(Available data Opens)

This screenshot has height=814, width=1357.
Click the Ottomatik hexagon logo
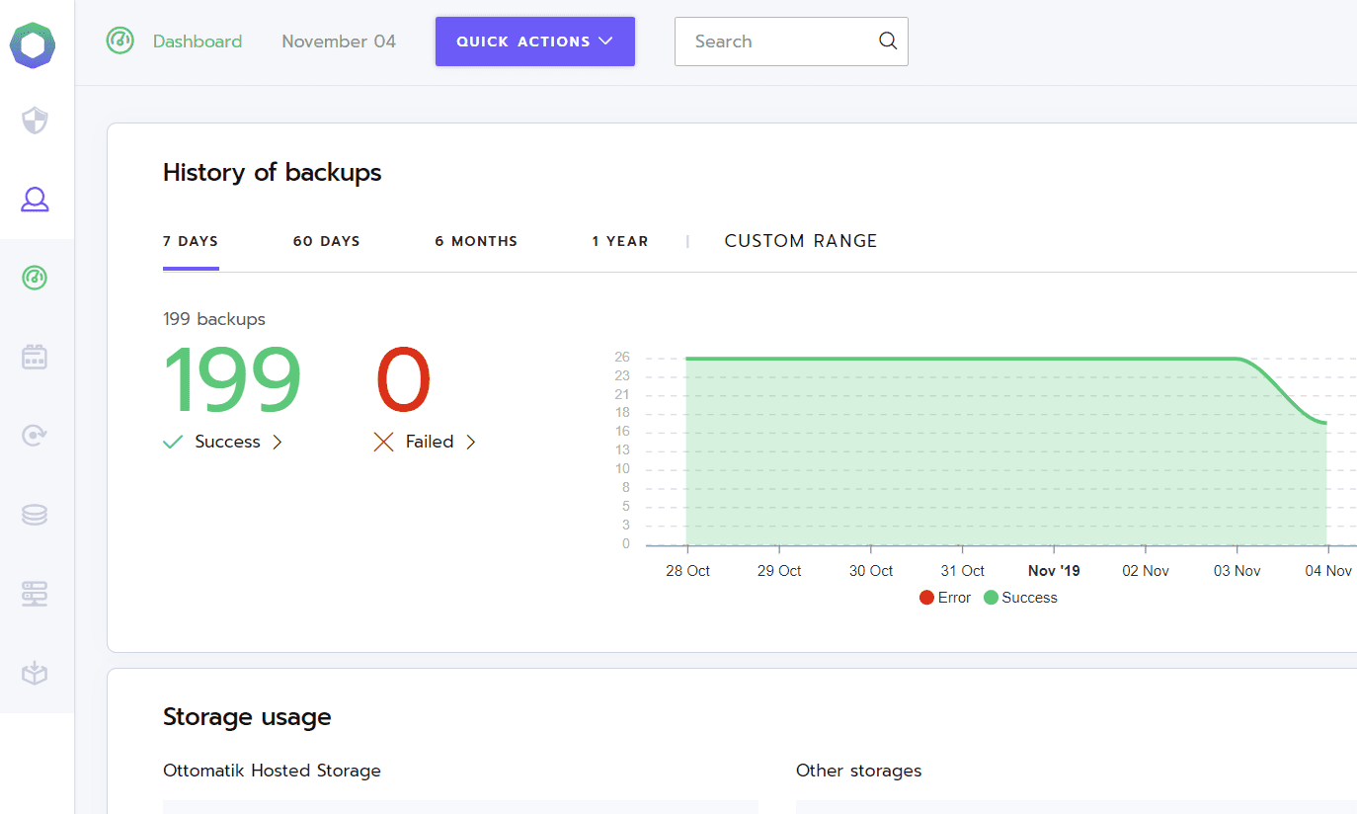pos(33,45)
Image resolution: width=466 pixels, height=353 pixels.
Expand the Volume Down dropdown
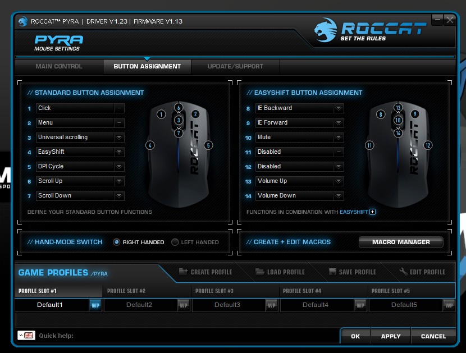pos(338,196)
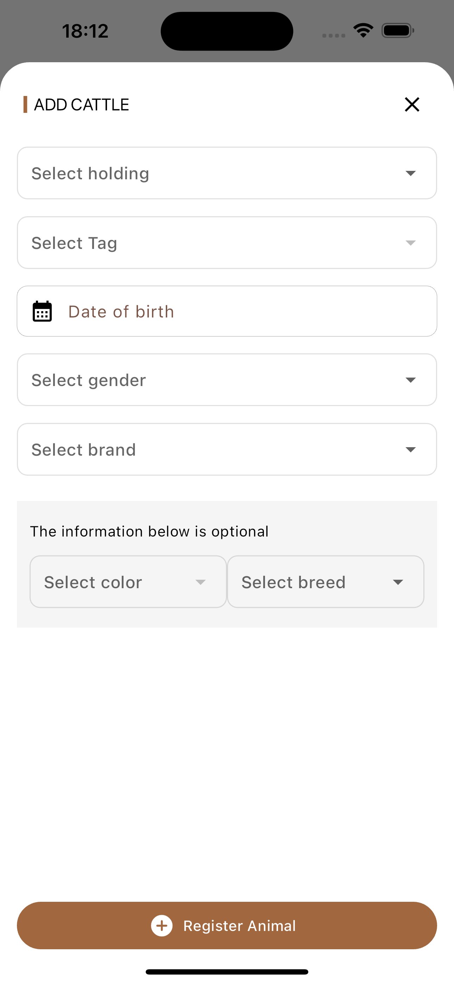The image size is (454, 983).
Task: Click the arrow icon in Select brand
Action: [410, 450]
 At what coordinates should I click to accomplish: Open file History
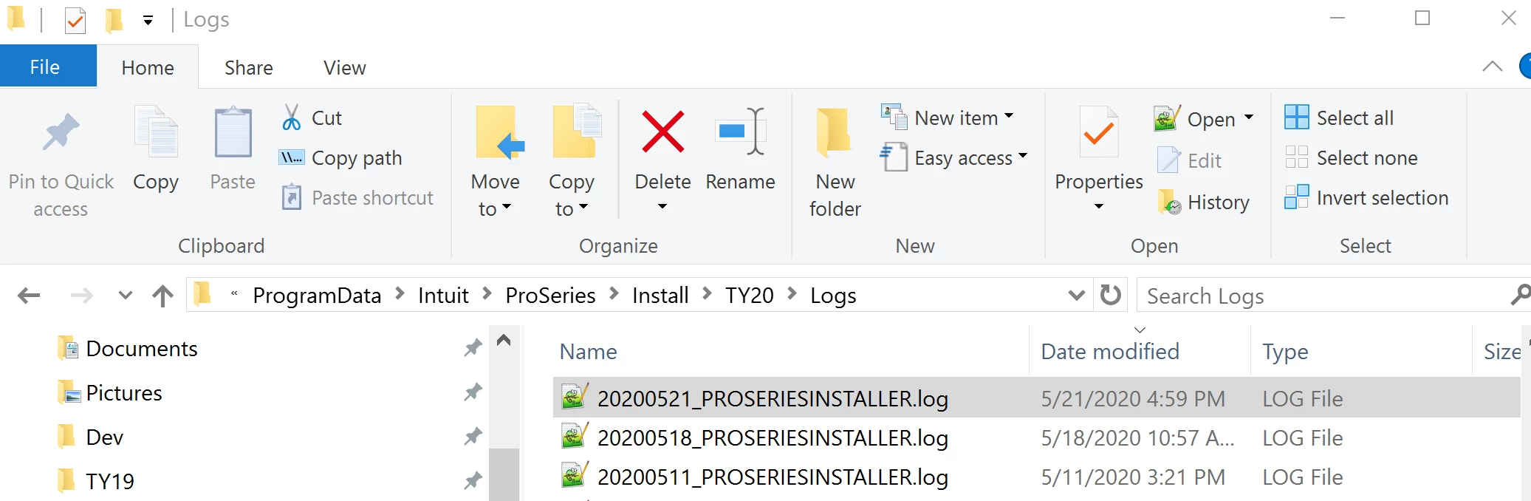[1204, 202]
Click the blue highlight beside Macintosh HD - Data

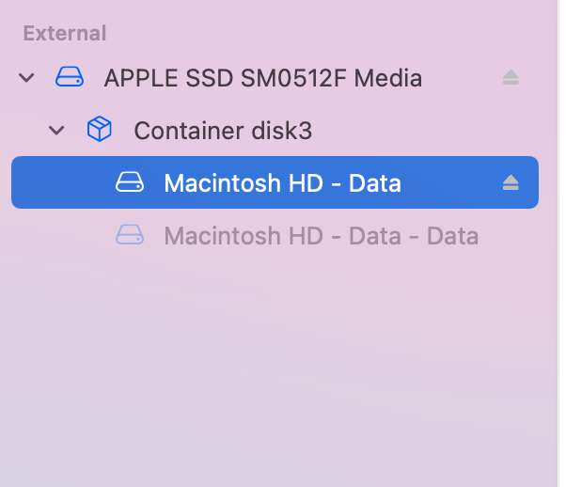(451, 182)
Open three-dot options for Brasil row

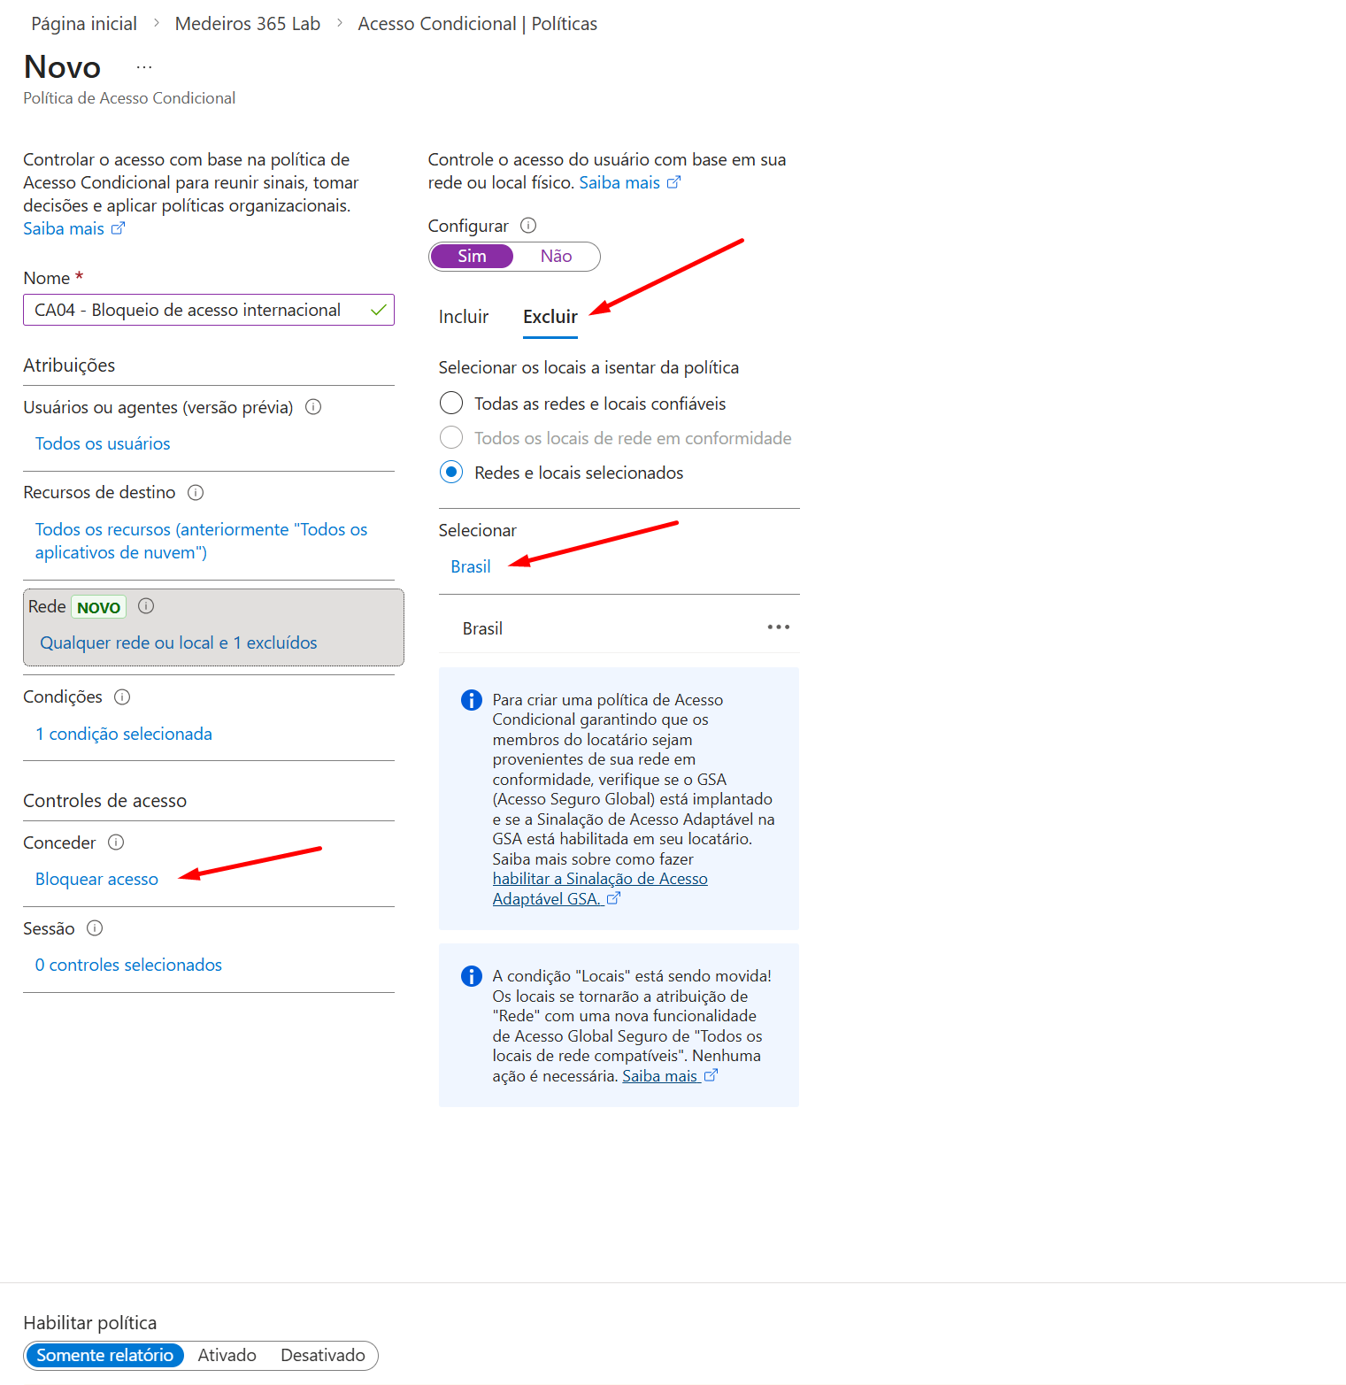pyautogui.click(x=778, y=627)
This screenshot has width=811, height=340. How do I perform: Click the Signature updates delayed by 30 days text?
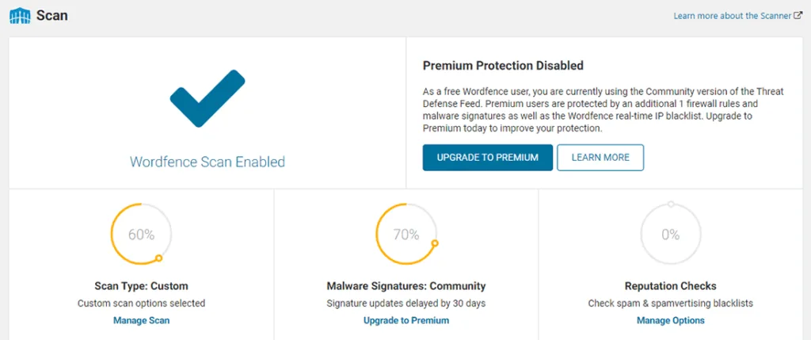click(x=406, y=303)
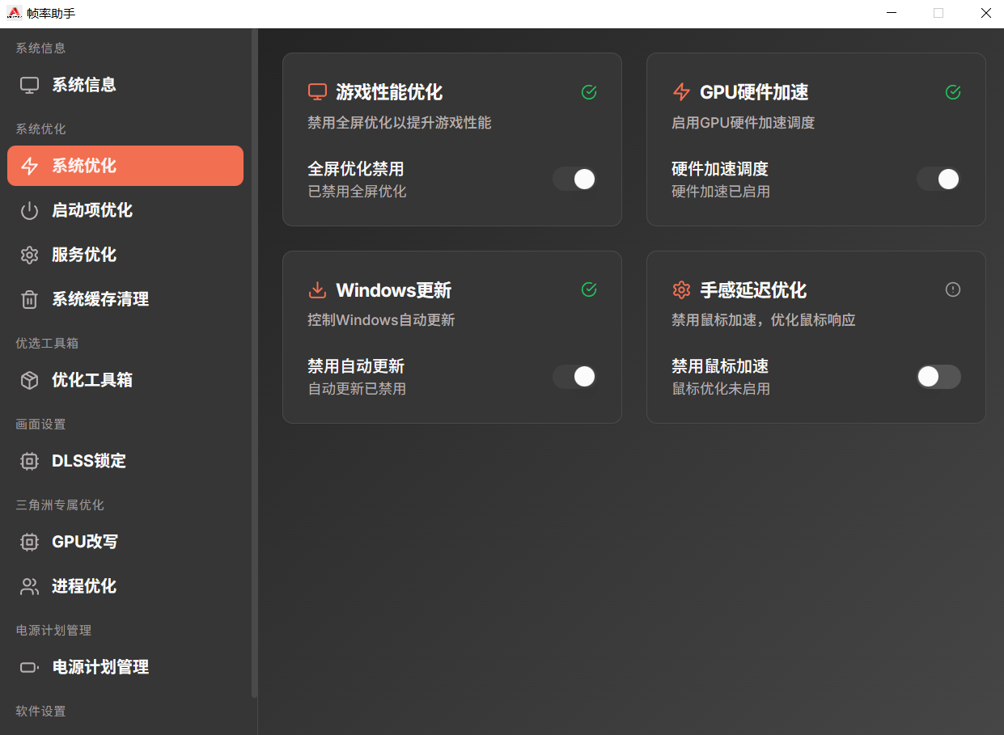Click the warning status icon on 手感延迟优化 card
Screen dimensions: 1004x735
click(x=952, y=289)
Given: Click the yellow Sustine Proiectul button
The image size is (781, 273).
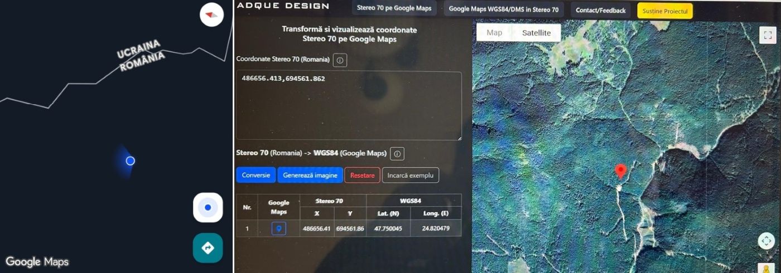Looking at the screenshot, I should [x=664, y=11].
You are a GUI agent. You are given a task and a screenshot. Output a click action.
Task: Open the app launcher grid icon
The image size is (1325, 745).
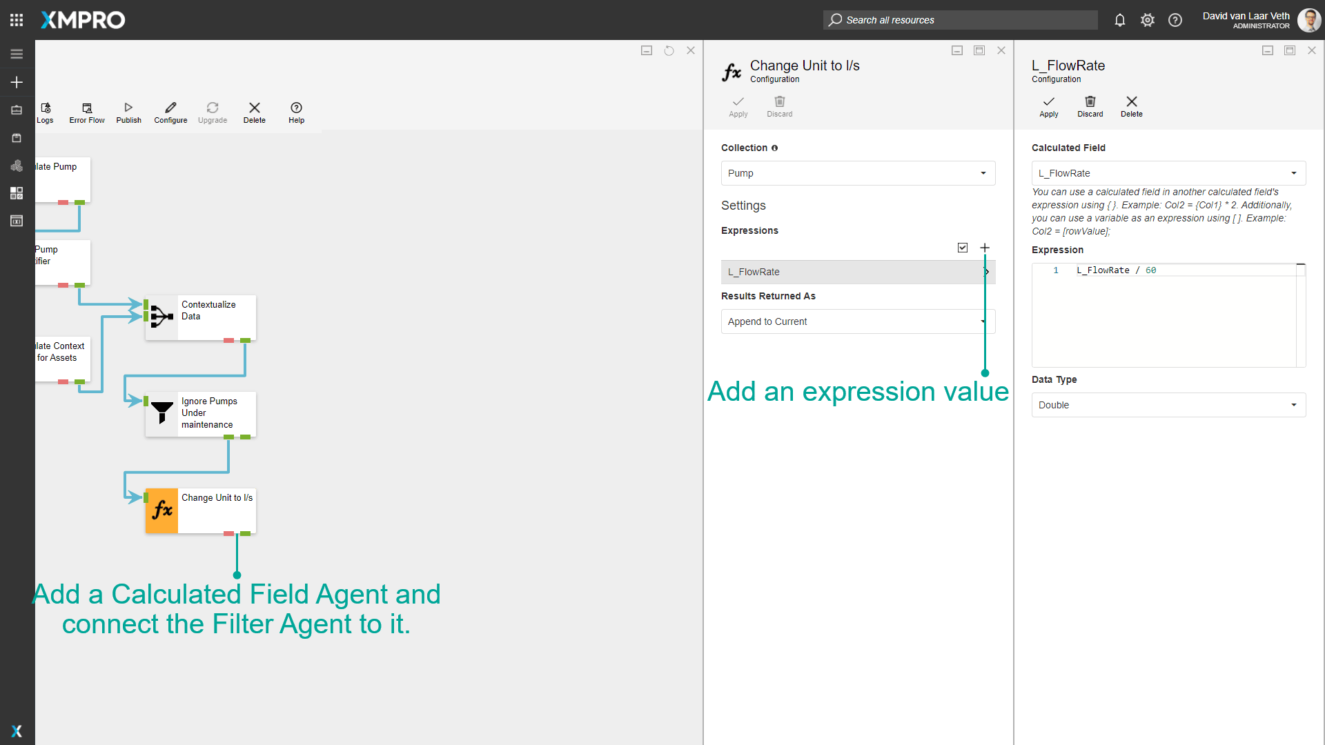17,20
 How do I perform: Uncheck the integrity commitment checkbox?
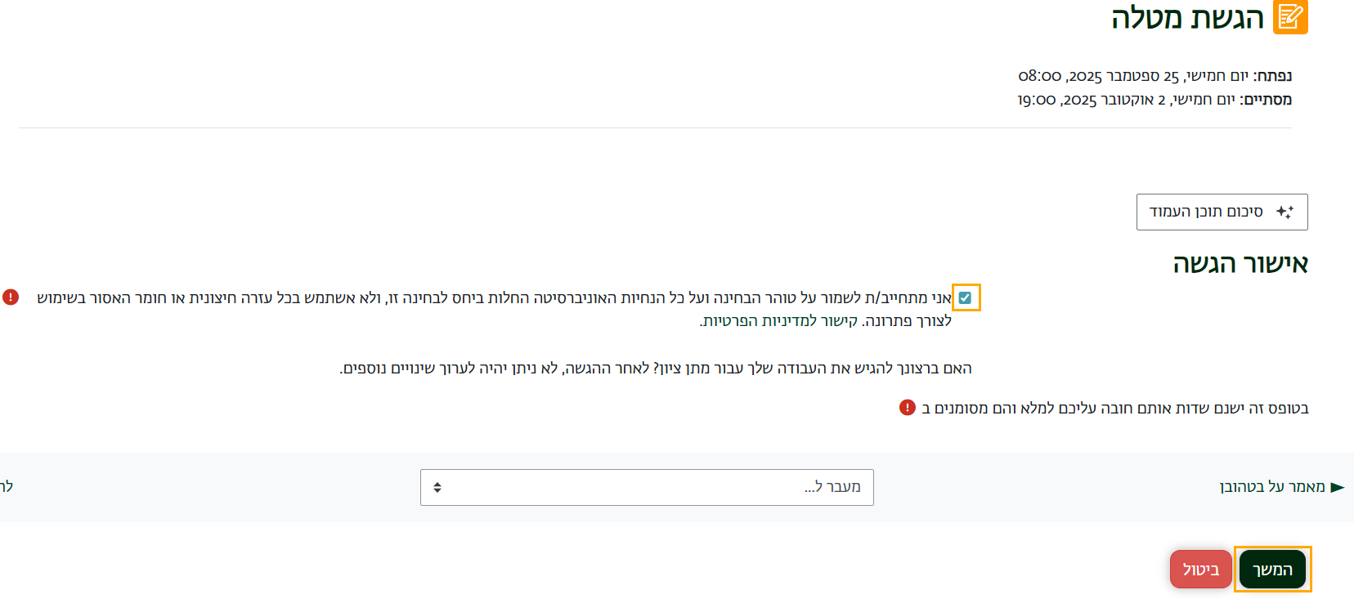[965, 298]
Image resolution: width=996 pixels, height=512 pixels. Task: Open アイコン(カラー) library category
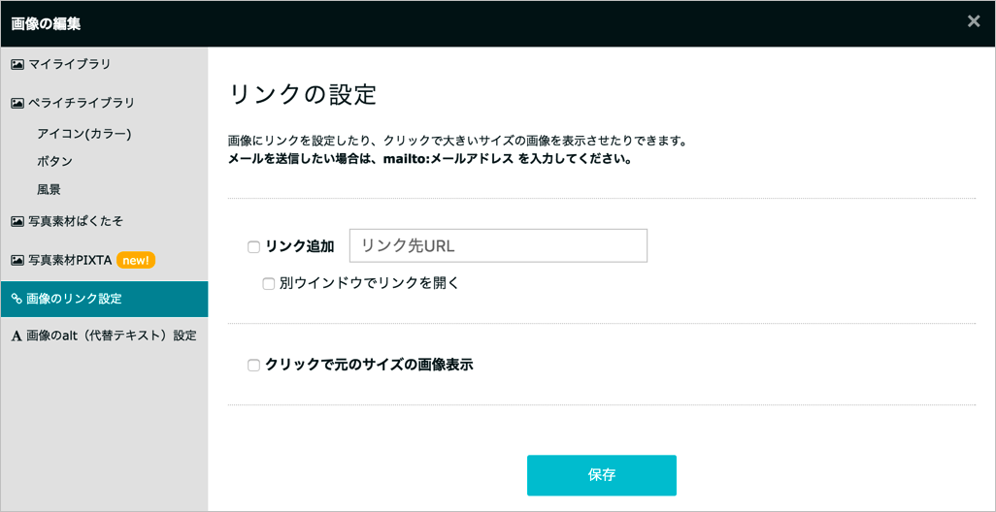coord(83,133)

(Available data Closes)

• _Directions for this task_: Leaving the pictures out, output all of the listing exactly.

• _Answer section_:
This screenshot has height=814, width=1357.
Click the Ottomatik hexagon logo
pos(33,45)
Image resolution: width=466 pixels, height=353 pixels.
Expand the Volume Down dropdown
pos(338,196)
The image size is (454, 983).
Task: Click the arrow icon in Select brand
Action: [410, 450]
 At what coordinates should I click to accomplish: Open file History
[1204, 202]
Click the blue highlight beside Macintosh HD - Data

(451, 182)
Open three-dot options for Brasil row

pyautogui.click(x=778, y=627)
This screenshot has width=811, height=340. How do I perform: Click the Signature updates delayed by 30 days text?
click(x=406, y=303)
Click the warning status icon on 手感延迟优化 card
Screen dimensions: 1004x735
click(x=952, y=289)
Given: Click the yellow Sustine Proiectul button
The image size is (781, 273).
Looking at the screenshot, I should [x=664, y=11].
You are a GUI agent. You are given a task and a screenshot. Output a click action.
Task: Open the app launcher grid icon
The image size is (1325, 745).
17,20
 How do I perform: Uncheck the integrity commitment checkbox?
[965, 298]
Image resolution: width=996 pixels, height=512 pixels. Task: Open アイコン(カラー) library category
coord(83,133)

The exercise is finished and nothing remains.